| Records provided |

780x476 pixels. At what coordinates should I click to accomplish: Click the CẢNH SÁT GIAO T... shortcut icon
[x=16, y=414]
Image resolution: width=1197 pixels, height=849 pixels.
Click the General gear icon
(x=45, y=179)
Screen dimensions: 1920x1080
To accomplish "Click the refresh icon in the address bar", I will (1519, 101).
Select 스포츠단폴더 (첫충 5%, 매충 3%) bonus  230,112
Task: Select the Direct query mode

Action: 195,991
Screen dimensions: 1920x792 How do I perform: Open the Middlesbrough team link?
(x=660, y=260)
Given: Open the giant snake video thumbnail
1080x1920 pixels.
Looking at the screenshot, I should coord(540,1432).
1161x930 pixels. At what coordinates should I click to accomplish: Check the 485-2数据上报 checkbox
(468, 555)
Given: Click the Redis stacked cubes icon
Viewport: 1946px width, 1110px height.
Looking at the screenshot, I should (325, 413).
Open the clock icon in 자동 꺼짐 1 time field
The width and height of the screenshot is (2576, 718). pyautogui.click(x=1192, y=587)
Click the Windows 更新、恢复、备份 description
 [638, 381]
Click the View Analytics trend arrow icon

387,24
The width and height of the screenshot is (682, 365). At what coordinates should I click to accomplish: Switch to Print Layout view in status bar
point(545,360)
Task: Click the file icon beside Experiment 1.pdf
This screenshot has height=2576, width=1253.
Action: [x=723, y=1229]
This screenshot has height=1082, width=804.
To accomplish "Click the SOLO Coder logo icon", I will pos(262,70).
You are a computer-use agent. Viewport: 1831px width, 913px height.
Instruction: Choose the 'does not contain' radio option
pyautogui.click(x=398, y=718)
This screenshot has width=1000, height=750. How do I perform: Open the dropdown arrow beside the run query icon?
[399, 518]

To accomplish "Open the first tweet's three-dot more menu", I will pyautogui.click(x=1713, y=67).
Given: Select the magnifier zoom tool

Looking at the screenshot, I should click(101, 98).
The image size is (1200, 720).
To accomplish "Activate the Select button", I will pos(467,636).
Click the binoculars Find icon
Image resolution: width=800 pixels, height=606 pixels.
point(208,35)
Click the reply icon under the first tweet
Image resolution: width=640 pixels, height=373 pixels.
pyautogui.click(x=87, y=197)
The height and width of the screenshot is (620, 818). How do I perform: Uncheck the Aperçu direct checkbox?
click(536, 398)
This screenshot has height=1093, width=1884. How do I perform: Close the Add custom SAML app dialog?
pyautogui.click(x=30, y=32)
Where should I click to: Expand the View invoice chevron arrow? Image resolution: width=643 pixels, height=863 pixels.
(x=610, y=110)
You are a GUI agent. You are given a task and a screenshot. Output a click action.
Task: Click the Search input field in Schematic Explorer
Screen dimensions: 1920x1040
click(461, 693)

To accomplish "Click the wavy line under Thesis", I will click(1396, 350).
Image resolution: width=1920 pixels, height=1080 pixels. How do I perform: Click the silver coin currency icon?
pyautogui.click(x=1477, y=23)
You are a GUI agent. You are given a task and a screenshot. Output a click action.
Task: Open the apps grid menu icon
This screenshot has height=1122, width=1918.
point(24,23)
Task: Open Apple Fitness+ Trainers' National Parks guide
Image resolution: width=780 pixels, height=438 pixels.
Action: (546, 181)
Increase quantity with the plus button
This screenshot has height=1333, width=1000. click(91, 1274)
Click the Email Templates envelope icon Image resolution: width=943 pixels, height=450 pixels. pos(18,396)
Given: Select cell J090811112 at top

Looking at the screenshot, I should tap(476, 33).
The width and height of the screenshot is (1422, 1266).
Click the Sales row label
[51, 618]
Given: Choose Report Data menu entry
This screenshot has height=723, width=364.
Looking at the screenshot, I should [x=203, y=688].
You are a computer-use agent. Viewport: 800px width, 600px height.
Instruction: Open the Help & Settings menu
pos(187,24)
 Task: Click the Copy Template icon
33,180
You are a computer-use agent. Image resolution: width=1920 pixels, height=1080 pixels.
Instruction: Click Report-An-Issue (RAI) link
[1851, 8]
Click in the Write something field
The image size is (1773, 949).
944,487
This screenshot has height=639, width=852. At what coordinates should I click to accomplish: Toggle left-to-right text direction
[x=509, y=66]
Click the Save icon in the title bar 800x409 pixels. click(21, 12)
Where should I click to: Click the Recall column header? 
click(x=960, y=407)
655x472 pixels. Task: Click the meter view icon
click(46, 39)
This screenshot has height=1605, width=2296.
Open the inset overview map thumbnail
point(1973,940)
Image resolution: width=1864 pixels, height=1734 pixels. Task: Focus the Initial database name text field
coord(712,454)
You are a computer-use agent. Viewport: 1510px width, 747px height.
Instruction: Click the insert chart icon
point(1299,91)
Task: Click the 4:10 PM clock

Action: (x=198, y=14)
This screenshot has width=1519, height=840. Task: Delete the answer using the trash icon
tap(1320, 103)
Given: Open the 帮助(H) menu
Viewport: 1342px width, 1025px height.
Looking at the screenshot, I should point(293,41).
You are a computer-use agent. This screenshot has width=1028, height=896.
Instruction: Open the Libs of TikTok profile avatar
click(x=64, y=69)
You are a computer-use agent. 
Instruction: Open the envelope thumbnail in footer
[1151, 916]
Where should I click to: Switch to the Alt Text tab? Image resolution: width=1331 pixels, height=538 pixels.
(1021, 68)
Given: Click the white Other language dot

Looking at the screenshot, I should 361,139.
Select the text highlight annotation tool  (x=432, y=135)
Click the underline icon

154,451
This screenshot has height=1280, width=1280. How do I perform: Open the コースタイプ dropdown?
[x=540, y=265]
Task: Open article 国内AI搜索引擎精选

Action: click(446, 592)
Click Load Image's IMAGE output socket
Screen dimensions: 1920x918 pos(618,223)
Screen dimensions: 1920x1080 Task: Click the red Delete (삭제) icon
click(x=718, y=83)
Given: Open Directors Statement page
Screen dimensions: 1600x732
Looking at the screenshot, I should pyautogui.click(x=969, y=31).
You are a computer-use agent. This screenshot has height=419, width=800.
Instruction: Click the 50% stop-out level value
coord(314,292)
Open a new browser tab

| Exercise |
Quote the material from the line containing "Task: Open article 国内AI搜索引擎精选" through the end of the material, including both of those lines, with nothing changed.

| The answer |
Task: Open article 国内AI搜索引擎精选

Action: click(446, 592)
Click Load Image's IMAGE output socket
Screen dimensions: 1920x918 pos(618,223)
Screen dimensions: 1920x1080 Task: Click the red Delete (삭제) icon
click(x=718, y=83)
Given: Open Directors Statement page
Screen dimensions: 1600x732
Looking at the screenshot, I should pyautogui.click(x=969, y=31).
You are a computer-use agent. This screenshot has height=419, width=800.
Instruction: Click the 50% stop-out level value
coord(314,292)
Open a new browser tab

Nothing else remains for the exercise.